Balthasar Luchs, Infomail 1094, 10. März 2020
Zum Frauenkampftag am 08. März in Hamburg versammelten sich, begleitet von Trommel-, Musik- und Redebeiträgen, bis zu 1.500 Menschen an der Auftaktkundgebung an den Landungsbrücken. Die Menge war spektrenübergreifend, international und mit allen Altersgruppen vertreten – und das Wichtigste: der Großteil bestand aus Frauen. Sowohl Parolen wie Transparente und Reden befassten sich mit der nach wie vor existierenden Diskriminierung von Frauen in Deutschland, Europa und weltweit. Das Augenmerk richtete sich auf die fehlende Gleichstellung in Beruf und Familie, die Benachteiligung, die man aufgrund von Geschlecht oder Sexualität erfährt und in allen Bereichen des Lebens antrifft, aber auch auf Gewalt sowie die, besonders weltweit betrachtet, rechtliche Hilflosigkeit, welche Betroffene erfahren. Die Route wurde wieder bewusst über die Reeperbahn gewählt, da speziell hier Frauen von Anfeindungen und Herabwürdigung betroffen sind, sei es als BesucherInnen oder Menschen, die im Bereich der Sexarbeit tätig sind – oft ohne Rechte und mit massiver seelischer sowie körperlicher Ausbeutung konfrontiert. Prostitution ist ein Geschäft, mit dem sich viel Geld verdienen lässt, aber wie generell im Kapitalismus, nur für die, welche es kontrollieren.
Die Demo wurde explizit als sog. FLINT-Demo ausgewiesen. Dies steht für Frauen, Lesben, Intersexuelle, nicht-binäre und trans-gender Personen. Der Tag ist seit Beginn des 20. Jahrhunderts Kampftag für die Rechte von Frauen.

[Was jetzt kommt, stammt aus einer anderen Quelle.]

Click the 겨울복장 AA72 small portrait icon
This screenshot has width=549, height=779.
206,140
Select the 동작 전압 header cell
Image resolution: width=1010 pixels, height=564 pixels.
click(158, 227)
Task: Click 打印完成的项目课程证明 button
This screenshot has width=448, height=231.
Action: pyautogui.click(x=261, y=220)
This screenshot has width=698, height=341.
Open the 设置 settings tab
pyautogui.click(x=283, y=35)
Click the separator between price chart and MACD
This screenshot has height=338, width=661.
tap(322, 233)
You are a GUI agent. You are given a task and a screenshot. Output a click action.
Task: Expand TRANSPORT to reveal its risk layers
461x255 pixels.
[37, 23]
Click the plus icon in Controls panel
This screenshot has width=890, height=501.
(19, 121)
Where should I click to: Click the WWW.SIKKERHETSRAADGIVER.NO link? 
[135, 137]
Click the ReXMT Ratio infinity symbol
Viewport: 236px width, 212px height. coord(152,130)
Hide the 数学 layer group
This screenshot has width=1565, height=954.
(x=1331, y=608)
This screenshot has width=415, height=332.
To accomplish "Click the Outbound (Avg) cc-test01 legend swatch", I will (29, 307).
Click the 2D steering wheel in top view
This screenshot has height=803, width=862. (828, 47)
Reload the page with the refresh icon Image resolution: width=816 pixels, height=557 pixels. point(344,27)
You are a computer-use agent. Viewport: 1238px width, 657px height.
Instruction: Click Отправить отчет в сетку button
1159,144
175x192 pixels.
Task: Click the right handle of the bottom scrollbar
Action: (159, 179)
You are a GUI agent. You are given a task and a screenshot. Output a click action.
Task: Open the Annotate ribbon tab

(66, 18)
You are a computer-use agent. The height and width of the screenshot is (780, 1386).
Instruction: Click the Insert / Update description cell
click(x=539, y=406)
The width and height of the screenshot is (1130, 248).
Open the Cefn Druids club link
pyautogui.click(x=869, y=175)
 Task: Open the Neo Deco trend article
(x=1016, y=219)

So ist es auch ihre Entscheidung, wie die Demo gestaltet wird, ohne die Einflussnahme und vorherrschende Präsenz von Männern. Es wird dadurch ein Freiraum geschaffen, welcher in dieser Form in der Gesellschaft nicht zu finden ist und von Diskriminierung betroffenen Menschen die Sicherheit geben soll, welche ihnen oft genommen wird. Die Außenwirkung sprach für sich und die Lautstärke der Masse war nicht zu überhören.
Speziell Männer, die diesen Kampf unterstützen wollen, sind von der Teilnahme jedoch ausgeschlossen. Es wurde gebeten, die Entscheidung der OrganisatorInnen zu respektieren und nicht an der Demo teilzunehmen, stattdessen vom Rande zu unterstützen. Diese Forderung ist in allen Belangen nachvollziehbar, daher haben wir uns mit unserem Transpi mit der Aufschrift „Frauen kämpfen international, gegen Krise, Krieg und Kapital“ an den Treppen über der Kundgebung positioniert. Unsere GenossInnen beteiligten sich an der Demonstration.
Wir glauben aber auch, dass die Teilnehmerinnenzahl durch diesen Entschluss deutlich kleiner ausgefallen ist, als sie es beispielweise letztes Jahr war. Dort hat die Praxis, zwei Demonstrationen durchzuführen, eine FLINT- und eine gemischte Demonstration, zu deutlich größerem Anklang geführt, als es dieses Jahr der Fall war. Auch für Männer sollte die Möglichkeit bestehen, gegen die Unterdrückung aufgrund von Geschlecht und Sexualität auf die Straße zu gehen. Dies beinhaltet auch alle Menschen, die außerhalb der FLINT-Demonstration teilnehmen möchten.
Dieser Tag hat somit eines deutlich offenbart: Die restlichen politischen Gruppen Hamburgs haben versäumt, eine zweite Demonstration zu organisieren, welche für alle TeilnehmerInnen offen gewesen wäre. Für 2021 sollte dies erklärtes Ziel für einen erfolgreichen 8. März sein. Nach außen wäre klar gewesen, dass jeder erwünscht ist. In Absprache miteinander hätten die Routen wieder abgestimmt werden können, was größere Teile der Stadt erreicht hätte. Wir würden in diesem Zusammenhang auch eine Zusammenführung der Demonstration befürworten, was in symbolischer Weise die Zusammengehörigkeit dieses Kampfes verdeutlicht – „one struggle, one fight“, wir können ihn nur gemeinsam gewinnen. Dieses Gefühl spiegelte sich 2019 im Moment der Zusammenführung wider. Mehrere kämpferische Züge vereinten sich zu einer großen Demonstration, die Wirkung davon war in allen Belangen beeindruckend!